In realtà possiamo giungere a considerazioni più profonde. Alla base di queste trovate c'è l'atteggiamento tipico della scienza di andare avanti a oltranza nelle scoperte solo perchè si può andare avanti. Ma alla base della loro applicazione indiscriminata nella vita quotidiana sta la concezione tipicamente moderna che la fatica deve essere evitata e che la vita è fatta di comodità e piaceri. Invece al contrario la vita dell'uomo è fatta per confrontarsi con gli ostacoli, per mettersi alla prova. Ma con il mondo naturale, non con un mondo artificiale. Non con il computer che si impalla e i tecnici che non escono perchè oberati di lavoro. Non con una tecnologia alienante, con una normativa assurda o con un'economia paranoica.

L'uomo riconosce l'ostacolo naturale e quello artificiale: il primo genera fratellanza, coraggio e determinazione, il secondo stress, ansia e frustrazione. La vita è fatta per arrivare stanchi a sera, ma non andando in palestra, bensì grazie all'azione sul mondo circostante. E qui torneremmo alla funzione della macchina industriale che priva l'uomo della fatica naturale in nome di un'alienazione profonda.
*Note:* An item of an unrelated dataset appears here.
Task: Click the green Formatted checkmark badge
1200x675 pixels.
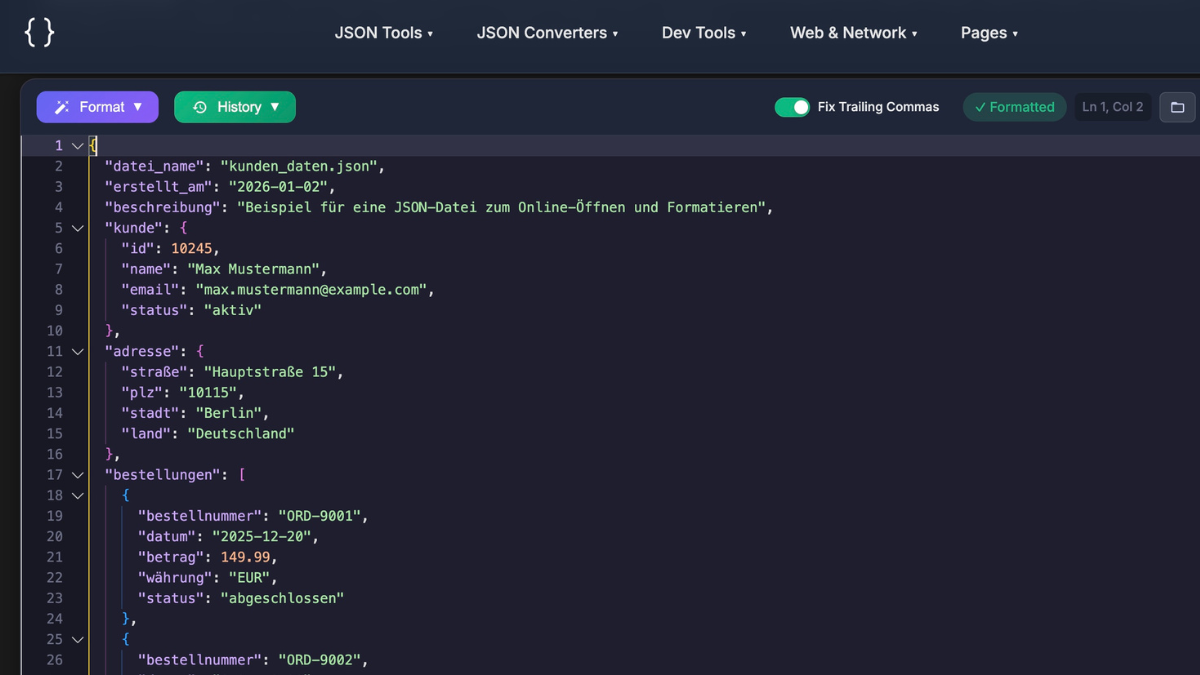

Perchè alla fine è sempre alla natura che dobbiamo rimetterci: in fondo noi conosciamo i frigo e i computer, le normative e i dati statistici, ma della natura e della vita dell'uomo, di ciò che sta dietro agli eventi e del fine ultimo della nostra esistenza, che sono le cose che veramente contano, non conosciamo nulla, e ogni volta che vi mettiamo mano per migliorarvi, creiamo solo disastri peggiori.